===== Page text =====

Scheduler¶

Pipelit's scheduler provides recurring workflow execution without external cron. It uses a self-rescheduling pattern built on top of RQ (Redis Queue), where each execution enqueues the next one before completing. This gives you configurable intervals, repeat counts, retry with exponential backoff, pause/resume, and automatic crash recovery.

Architecture¶

flowchart LR
    API[Schedule API] -->|create| Job[(ScheduledJob\nin DB)]
    Job -->|enqueue_in| RQ[RQ Worker]
    RQ -->|execute_scheduled_job| Dispatch[Dispatch Trigger]
    Dispatch -->|success| Enqueue[Enqueue Next Run]
    Dispatch -->|failure| Backoff[Backoff + Retry]
    Enqueue -->|enqueue_in| RQ
    Backoff -->|enqueue_in| RQ

The key insight is that there is no persistent scheduler process or cron daemon. Each scheduled run is a one-shot RQ job that, upon completion, schedules the next one. The chain continues until the job is paused, exhausts its repeat count, or hits too many failures.

ScheduledJob model¶

Every scheduled job is stored as a ScheduledJob row in the database:

Field	Type	Description
`id`	UUID	Primary key
`name`	string	Human-readable name
`description`	text	Optional description
`workflow_id`	FK	Workflow to execute
`trigger_node_id`	string	Specific trigger node to fire (optional)

===== Supplied data =====

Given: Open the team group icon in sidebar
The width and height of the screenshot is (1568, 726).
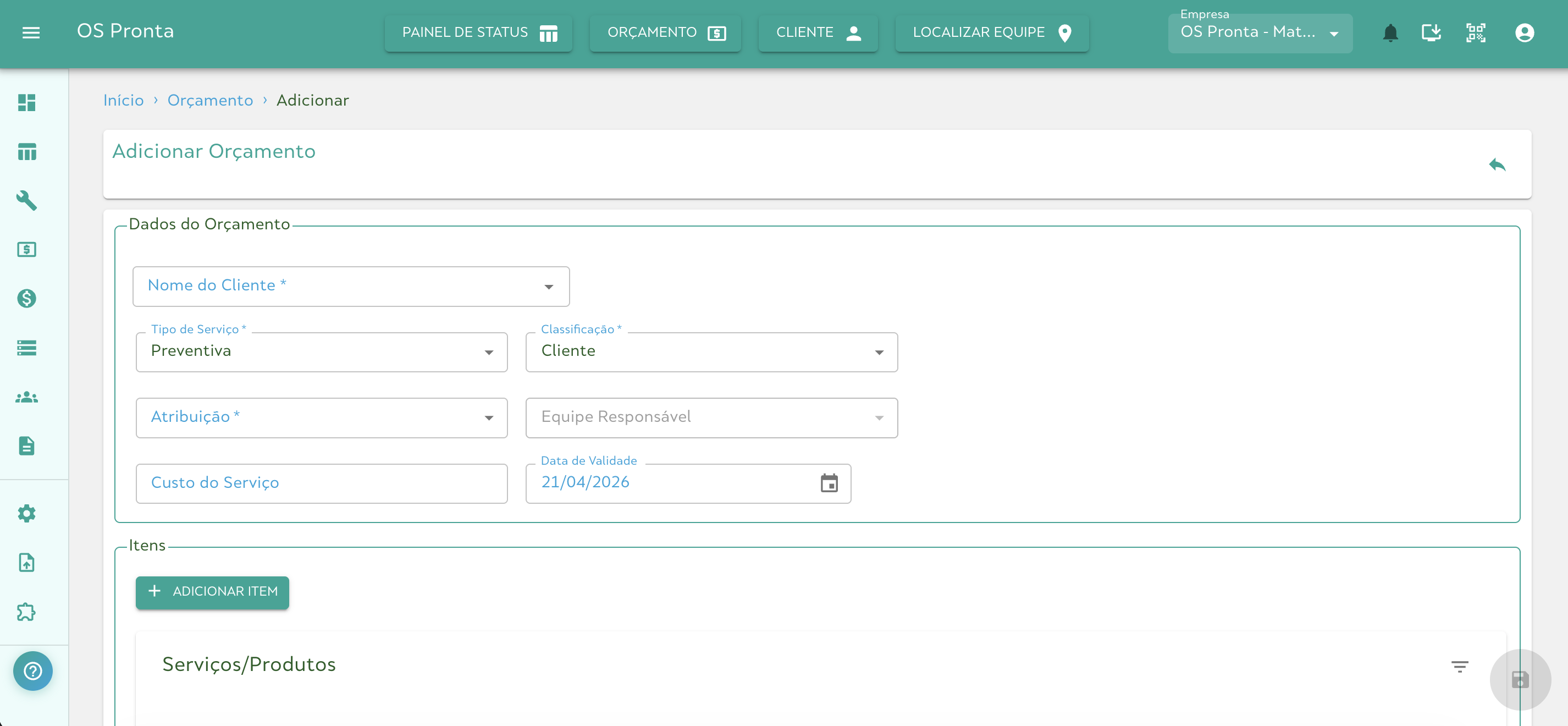Looking at the screenshot, I should click(x=26, y=398).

=====

→ Exercise requirements:
From the scheduler page, pull out everything from "Pipelit's scheduler provides" down to "automatic crash recovery." verbatim.

→ Solution:
Pipelit's scheduler provides recurring workflow execution without external cron. It uses a self-rescheduling pattern built on top of RQ (Redis Queue), where each execution enqueues the next one before completing. This gives you configurable intervals, repeat counts, retry with exponential backoff, pause/resume, and automatic crash recovery.